◆ Required work ◆
Where does the string "will" occur in the entries below? Copy every line where it does.
#####
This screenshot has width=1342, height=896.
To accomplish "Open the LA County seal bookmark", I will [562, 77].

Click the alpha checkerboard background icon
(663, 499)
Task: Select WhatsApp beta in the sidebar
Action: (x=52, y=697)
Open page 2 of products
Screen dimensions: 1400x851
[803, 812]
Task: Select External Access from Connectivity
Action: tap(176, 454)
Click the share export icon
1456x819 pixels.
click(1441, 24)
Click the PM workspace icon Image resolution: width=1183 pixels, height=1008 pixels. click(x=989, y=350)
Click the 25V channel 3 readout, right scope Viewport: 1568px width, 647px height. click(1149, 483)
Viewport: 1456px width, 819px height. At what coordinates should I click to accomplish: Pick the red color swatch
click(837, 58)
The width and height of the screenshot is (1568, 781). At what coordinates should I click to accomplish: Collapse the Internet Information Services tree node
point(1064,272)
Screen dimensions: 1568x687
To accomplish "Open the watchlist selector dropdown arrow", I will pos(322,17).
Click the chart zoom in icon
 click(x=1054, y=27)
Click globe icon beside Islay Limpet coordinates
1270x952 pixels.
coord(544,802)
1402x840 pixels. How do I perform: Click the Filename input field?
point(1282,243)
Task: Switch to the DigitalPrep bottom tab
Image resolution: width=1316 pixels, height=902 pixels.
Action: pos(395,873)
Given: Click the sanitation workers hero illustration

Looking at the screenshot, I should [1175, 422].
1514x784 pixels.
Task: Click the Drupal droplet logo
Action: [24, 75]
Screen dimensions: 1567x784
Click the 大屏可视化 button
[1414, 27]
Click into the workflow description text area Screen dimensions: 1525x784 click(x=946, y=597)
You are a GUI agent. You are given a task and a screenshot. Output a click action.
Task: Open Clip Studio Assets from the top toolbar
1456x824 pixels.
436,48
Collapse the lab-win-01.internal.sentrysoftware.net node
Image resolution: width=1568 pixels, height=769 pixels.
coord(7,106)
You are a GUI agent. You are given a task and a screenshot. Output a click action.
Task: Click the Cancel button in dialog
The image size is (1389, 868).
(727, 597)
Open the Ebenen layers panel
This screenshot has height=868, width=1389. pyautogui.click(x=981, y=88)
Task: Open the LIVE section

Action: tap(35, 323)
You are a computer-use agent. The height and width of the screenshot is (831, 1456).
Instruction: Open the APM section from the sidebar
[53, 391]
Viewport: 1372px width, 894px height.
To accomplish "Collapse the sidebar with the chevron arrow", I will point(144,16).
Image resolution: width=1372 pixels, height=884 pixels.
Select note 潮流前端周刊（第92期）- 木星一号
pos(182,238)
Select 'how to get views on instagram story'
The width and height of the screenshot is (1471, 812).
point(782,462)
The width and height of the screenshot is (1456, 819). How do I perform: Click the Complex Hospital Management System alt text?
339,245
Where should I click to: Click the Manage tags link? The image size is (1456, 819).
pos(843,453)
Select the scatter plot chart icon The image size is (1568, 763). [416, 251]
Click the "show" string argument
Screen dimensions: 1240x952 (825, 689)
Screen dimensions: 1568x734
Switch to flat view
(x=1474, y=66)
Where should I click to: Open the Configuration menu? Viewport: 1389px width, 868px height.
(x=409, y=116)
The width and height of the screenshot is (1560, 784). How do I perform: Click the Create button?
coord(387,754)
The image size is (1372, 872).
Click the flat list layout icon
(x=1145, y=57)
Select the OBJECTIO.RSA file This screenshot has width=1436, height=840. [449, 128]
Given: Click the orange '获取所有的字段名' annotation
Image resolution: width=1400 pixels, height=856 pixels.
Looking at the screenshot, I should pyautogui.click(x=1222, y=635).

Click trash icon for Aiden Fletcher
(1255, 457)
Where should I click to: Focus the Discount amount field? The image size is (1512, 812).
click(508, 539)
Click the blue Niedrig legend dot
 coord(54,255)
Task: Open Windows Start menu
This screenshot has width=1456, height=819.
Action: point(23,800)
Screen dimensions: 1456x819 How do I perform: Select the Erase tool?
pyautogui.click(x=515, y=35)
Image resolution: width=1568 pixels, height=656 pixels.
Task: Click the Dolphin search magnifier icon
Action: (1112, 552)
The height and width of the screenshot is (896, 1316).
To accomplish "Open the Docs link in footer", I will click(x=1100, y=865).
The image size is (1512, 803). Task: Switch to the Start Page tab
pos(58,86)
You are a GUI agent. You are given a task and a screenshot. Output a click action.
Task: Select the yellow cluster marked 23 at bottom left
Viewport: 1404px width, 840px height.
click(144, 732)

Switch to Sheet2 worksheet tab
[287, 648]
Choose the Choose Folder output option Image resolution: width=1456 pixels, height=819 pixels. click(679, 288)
#####
◆ Answer box ◆
To accomplish "Open the LA County seal bookmark", I will [562, 77].
To accomplish "Open the watchlist selector dropdown arrow", I will pos(322,17).
To accomplish "Collapse the sidebar with the chevron arrow", I will point(144,16).
To accomplish "Open the Docs link in footer", I will click(x=1100, y=865).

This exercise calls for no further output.